→ THE TASK
From the entries below, return exactly the lines beginning at the one that contains "Screen dimensions: 1268x713" and ending at the one that contains "Screen dimensions: 914x483", both of them included, and only those lines.

(Beginning of DATA FOR THIS TASK)

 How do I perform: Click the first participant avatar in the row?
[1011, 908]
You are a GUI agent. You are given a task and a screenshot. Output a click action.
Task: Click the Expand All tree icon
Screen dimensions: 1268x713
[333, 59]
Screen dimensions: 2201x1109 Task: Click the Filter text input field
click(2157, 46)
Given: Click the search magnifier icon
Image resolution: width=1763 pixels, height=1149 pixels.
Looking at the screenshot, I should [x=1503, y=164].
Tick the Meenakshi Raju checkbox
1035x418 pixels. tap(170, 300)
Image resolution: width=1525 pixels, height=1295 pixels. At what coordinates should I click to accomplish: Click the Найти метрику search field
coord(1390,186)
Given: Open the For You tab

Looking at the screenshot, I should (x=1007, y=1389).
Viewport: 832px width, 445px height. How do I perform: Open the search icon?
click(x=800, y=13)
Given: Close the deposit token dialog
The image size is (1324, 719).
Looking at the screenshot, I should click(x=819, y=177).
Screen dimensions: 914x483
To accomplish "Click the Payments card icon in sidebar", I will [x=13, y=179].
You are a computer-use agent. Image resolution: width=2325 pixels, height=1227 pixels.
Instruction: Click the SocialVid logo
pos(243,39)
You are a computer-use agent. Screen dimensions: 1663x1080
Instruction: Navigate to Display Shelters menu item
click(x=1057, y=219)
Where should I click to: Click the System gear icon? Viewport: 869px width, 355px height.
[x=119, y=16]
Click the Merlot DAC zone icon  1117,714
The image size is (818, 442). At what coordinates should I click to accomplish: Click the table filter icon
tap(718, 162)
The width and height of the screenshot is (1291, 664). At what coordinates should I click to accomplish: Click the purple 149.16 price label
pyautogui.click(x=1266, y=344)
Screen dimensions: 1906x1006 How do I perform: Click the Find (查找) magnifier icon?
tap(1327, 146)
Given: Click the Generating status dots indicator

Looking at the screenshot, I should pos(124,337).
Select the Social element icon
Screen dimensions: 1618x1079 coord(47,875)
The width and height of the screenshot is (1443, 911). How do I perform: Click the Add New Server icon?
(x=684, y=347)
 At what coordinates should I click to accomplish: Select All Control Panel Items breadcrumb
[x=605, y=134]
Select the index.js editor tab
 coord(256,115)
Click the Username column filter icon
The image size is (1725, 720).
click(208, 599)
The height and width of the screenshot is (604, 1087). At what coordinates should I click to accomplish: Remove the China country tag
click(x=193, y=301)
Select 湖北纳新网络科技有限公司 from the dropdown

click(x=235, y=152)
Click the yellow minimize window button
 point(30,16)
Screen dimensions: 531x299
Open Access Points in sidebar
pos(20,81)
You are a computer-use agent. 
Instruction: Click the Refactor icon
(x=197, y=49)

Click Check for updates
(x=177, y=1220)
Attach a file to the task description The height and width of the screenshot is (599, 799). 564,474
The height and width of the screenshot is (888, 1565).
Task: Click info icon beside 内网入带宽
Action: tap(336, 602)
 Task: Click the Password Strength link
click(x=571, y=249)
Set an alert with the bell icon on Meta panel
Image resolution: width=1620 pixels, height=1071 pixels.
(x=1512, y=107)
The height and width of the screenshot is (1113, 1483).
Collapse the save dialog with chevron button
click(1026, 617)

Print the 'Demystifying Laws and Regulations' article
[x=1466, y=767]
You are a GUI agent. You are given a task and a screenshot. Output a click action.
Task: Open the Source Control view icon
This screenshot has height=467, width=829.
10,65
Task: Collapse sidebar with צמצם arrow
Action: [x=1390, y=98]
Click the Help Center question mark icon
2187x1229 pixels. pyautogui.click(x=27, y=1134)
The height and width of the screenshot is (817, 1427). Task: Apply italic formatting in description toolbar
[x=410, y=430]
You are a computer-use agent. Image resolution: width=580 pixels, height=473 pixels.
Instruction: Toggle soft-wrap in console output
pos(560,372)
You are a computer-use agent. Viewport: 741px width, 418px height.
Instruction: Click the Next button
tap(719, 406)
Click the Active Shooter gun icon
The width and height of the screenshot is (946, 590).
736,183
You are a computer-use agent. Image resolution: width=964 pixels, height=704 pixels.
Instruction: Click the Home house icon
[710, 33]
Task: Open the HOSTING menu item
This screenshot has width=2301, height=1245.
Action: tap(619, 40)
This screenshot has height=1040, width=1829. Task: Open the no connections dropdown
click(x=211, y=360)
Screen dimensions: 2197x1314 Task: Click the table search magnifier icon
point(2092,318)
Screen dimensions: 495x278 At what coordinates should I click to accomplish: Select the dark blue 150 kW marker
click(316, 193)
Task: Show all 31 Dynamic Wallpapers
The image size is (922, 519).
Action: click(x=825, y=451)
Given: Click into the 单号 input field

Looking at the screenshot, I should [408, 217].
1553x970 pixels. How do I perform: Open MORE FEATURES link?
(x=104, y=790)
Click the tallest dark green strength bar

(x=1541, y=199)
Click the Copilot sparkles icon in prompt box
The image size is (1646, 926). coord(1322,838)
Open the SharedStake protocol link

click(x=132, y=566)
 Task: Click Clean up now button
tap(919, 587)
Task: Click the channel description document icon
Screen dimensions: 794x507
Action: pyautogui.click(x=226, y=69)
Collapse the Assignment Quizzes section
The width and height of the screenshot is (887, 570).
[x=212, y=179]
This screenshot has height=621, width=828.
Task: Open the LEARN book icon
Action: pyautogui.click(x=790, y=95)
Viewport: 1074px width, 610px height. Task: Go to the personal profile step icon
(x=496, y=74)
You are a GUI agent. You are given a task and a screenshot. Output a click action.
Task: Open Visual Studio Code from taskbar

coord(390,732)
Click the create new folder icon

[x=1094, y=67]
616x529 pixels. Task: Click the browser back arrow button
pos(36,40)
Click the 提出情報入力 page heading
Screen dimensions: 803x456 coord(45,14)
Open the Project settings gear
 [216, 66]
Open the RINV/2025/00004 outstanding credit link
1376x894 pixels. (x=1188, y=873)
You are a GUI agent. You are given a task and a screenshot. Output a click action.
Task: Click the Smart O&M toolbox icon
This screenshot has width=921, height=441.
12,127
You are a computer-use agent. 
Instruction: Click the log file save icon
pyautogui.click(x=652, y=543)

(End of DATA FOR THIS TASK)

→ RESPONSE AREA
Screen dimensions: 1268x713
[333, 59]
Screen dimensions: 2201x1109 Task: Click the Filter text input field
click(2157, 46)
Given: Click the search magnifier icon
Image resolution: width=1763 pixels, height=1149 pixels.
Looking at the screenshot, I should [x=1503, y=164].
Tick the Meenakshi Raju checkbox
1035x418 pixels. tap(170, 300)
Image resolution: width=1525 pixels, height=1295 pixels. At what coordinates should I click to accomplish: Click the Найти метрику search field
coord(1390,186)
Given: Open the For You tab

Looking at the screenshot, I should (x=1007, y=1389).
Viewport: 832px width, 445px height. How do I perform: Open the search icon?
click(x=800, y=13)
Given: Close the deposit token dialog
The image size is (1324, 719).
Looking at the screenshot, I should click(x=819, y=177).
Screen dimensions: 914x483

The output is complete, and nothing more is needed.